Download Slides (PDF) Open Full Screen

References

R. Geirhos et al. “Shortcut Learning in Deep Neural Networks.” Nature Machine Intelligence, 2020.
R. Geirhos et al. “ImageNet-trained CNNs Are Biased Towards Texture.” arXiv:1811.12231, 2018.
P.W. Koh et al. “WILDS: A Benchmark of In-the-Wild Distribution Shifts.” ICML, 2021.
I.J. Goodfellow, J. Shlens, C. Szegedy. “Explaining and Harnessing Adversarial Examples.” arXiv:1412.6572, 2014.
K. Eykholt et al. “Robust Physical-World Attacks on Deep Learning Visual Classification.” CVPR, 2018.
A. Athalye et al. “Synthesizing Robust Adversarial Examples.” ICML, 2018.

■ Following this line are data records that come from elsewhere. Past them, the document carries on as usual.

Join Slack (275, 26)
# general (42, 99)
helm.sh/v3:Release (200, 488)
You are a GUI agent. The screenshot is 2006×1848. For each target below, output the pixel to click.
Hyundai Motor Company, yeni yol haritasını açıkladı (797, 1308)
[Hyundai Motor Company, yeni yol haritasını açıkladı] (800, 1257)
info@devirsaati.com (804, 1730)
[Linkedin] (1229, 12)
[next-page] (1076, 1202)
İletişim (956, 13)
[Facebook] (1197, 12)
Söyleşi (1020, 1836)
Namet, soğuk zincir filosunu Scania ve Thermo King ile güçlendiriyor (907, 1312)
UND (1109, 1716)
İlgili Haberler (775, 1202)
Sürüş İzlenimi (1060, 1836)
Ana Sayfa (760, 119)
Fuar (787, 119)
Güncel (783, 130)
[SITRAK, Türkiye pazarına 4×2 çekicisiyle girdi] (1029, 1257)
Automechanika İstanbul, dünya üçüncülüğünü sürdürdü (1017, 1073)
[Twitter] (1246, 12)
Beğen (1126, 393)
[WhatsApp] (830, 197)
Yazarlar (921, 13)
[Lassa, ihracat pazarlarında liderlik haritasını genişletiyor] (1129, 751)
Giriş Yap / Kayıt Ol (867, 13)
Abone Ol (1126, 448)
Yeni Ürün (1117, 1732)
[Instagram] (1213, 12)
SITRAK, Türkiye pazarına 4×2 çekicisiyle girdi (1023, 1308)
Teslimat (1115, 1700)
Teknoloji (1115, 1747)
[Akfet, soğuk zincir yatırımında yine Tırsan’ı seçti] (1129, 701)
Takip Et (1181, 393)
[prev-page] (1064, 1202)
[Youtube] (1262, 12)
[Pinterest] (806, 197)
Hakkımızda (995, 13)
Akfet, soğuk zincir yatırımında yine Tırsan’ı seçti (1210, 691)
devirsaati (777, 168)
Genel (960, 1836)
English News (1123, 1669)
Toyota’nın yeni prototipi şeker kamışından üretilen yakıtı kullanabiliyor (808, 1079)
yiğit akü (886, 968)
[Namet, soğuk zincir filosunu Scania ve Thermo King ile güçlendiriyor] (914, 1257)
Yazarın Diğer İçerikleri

A. Corso et al. “Adaptive Stress Testing with Reward Augmentation for Autonomous Vehicle Validation.” IEEE ITSC, 2019.
M. Arief et al. “Importance Sampling-Guided Meta-Training for Intelligent Agents in Highly Interactive Environments.” IEEE RA-L, 2024.
R. Sinha et al. “Real-Time Anomaly Detection and Reactive Planning with Large Language Models.” arXiv:2407.08735, 2024.